As the sun sets and disappears over the horizon, curvy metal lamps leaning from the walls and hanging from the roof, cast warmth, a man made warmth, over the place. Incandescent bulbs fill the room with warm, dim light and winter heaters begin their evening toil. In the midst of all this, a young man by the name of Sam sits at the little corner booth with a bag of books, a cup of hot chocolate, and the lazy evening company of other restaurant tenants.
A head nod, a jolt, Sam sits up with a start as the evening daze cuts out. “I’m falling asleep,” Sam mutters to himself, closing a book on mountaineering and looking around the restaurant at the other tenants. In the corner booth ahead of him, a family of six talks over a full dinner. To his back, a pair of college kids, maybe dating maybe friends, sips coffee and stares at thick lines of text, stretching across the lengths of their laptop screens. They say nothing to each other, but a casual observer can tell they enjoy one another’s company. “I would too,” thought Sam, “turning back around in his chair. “Maybe one day,” Sam continued, picking the book back up and opening to the last page he could remember . . . Chapter three, traversing the west face . . .
A head nod, a jolt, Sam awoke once again. He was either tired beyond words or exceptionally bored. Sam wasn’t sure which was the case, in fact he wasn’t sure of anything except for the fact that there was now a blonde woman just a few years older than him, standing beside his booth, and smiling at him, behind the glow of a tablet computer. As Sam looked up, the woman curtly introduced herself and the survey she was conducting for the restaurant. Though Sam was generally opposed to surveys, his exhaustion and the fact that a beautiful woman was talking to him made him more agreeable than usual.
The survey began by asking Sam’s opinion about the restaurant, and asking about Sam’s decision in choosing the restaurant. It moved on to other details such as the restaurant’s distance from home, Sam’s pre-restaurant activity, and so on. With every question, the survey grew in detail, but as promised, the survey never ventured too far into personal life. Through tired thoughts, Sam answered each of these questions to the best of his ability, keeping vague answers to a minimum and trying hard to answer accurately. When Sam’s final answer was taken down, the woman thanked Sam for his help and walked off to the front of the restaurant. Maybe she was done for the day, Sam thought. In any case, maybe now was a good time to try the book again. Chapter 3 . . . traversing the west face . . .
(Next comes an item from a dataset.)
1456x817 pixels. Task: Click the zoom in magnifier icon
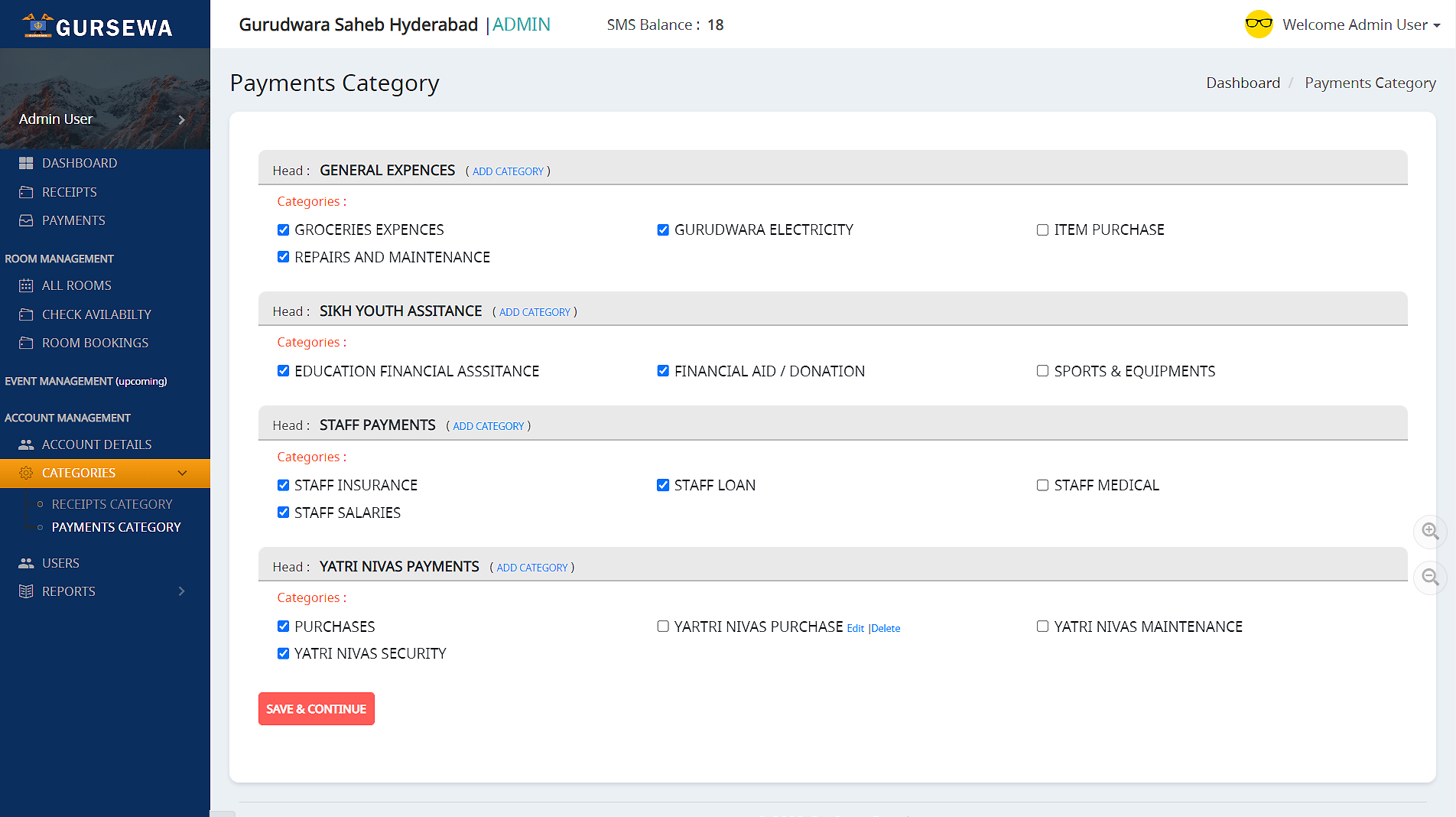[x=1430, y=531]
They say the third time is the charm. That may or may not apply to nodding off, but it is worth noting, as Sam sat up with a start. “Perhaps it was exhaustion after all,” Sam thought as he yawned and closed the book. Placing the book on the table, Sam looked around the restaurant once again to see if anyone had moved. Some tenants had left from earlier, but most of the same people were still in the restaurant, enjoying one another’s company. Sam glanced out the window at the cars passing by. Deafened by the thick windowpanes, the passing cars seemed peaceful and comforting. He started at them for a time, listening to the talk of the room. As Sam listened to the crowd, a familiar voice caught his attention and Sam looked back to confirm his ears’ testimony. The survey-taking woman from earlier was standing beside the booth in front of him, asking the family of six the same questions she formerly asked Sam. As the family jointly answered questions, Sam turned back to the window and listened to their response. They were much like Sam, in deciding on the restaurant, and it was funny to hear a similar response on their opinion of the restaurant. It was so entertaining in fact, that Sam soon found himself listening closely to their conversation. As the survey continued, the family being surveyed began to ask the woman questions, and before long it was the woman doing all of the talking, and therein lays the most interesting part of the conversation.
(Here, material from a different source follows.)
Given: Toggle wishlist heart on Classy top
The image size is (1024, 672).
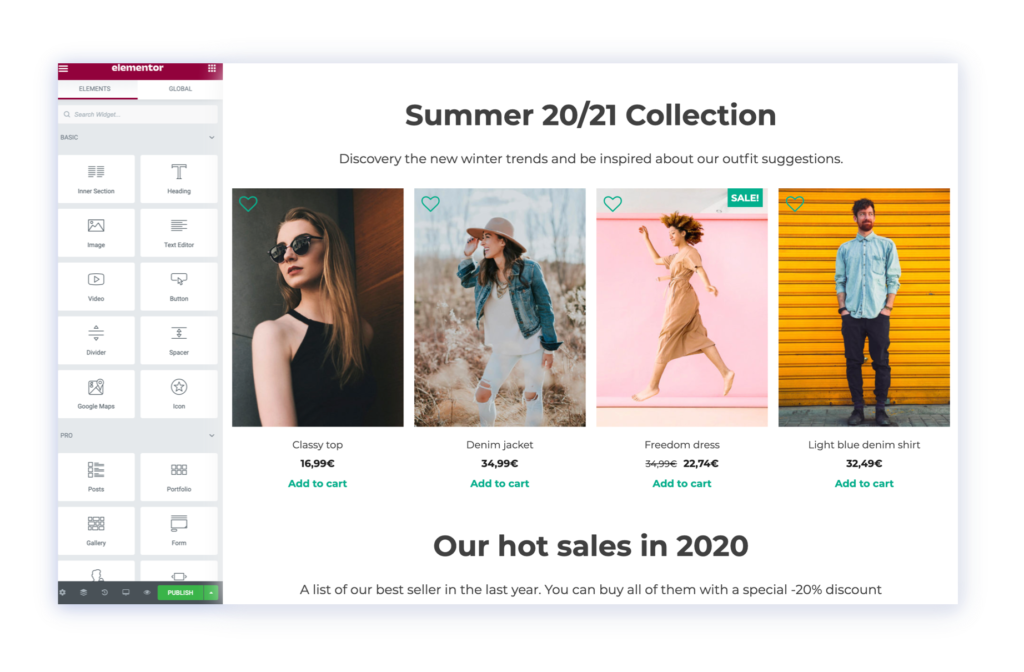Looking at the screenshot, I should [x=248, y=204].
The family asked about the woman’s life, and about her job as a survey worker. To both of these, she replied by telling a short life story of sorts. She spoke of how the job took her across the states and around the country to various restaurants like this one. She spoke of how hostile people were throughout the country and how nice it was to be in a place where people were happy to answer a survey. The woman then spoke of a couple instances when irate customers moved her to tears. It humanized her, and caused Sam to pause and realize she was just another person trying to make it by in the world. By the time she finished and remarked how grateful she was to be in this town, Sam saw how wrong he was in his judgment call. She was just another ordinary person, trying hard to make a living in this world. She was no different than him in that respect, and she deserved every amount of respect given to other people.
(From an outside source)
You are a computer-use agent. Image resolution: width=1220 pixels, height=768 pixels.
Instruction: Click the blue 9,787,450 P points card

At the end of the conversation, the woman and the family wished each other well, and went on with their lives. This profound serendipity caused Sam to pause and to remember the power of a kind word and an act of grace.
The heavy wooden door, leading into a cathedral styled sanctuary, swung heavily inward as a boy of twelve stepped inside an old Baptist church. As he stood in the light of electric chandeliers and looked up at the stain glass windows on either side of the room, a man two feet taller and thirty years wiser walked up to the boy and extended a hand. With a formal hello and a handshake, the man led the boy towards the front of the Sanctuary. The man led him through a choir door on the left side of the Sanctuary, into a choir room behind the Sanctuary stage. In the middle of this room, four white couches sat around an old, brown, coffee table. While the man withdrew from the room through another door, the boy sat down on one of the couches and made himself comfortable.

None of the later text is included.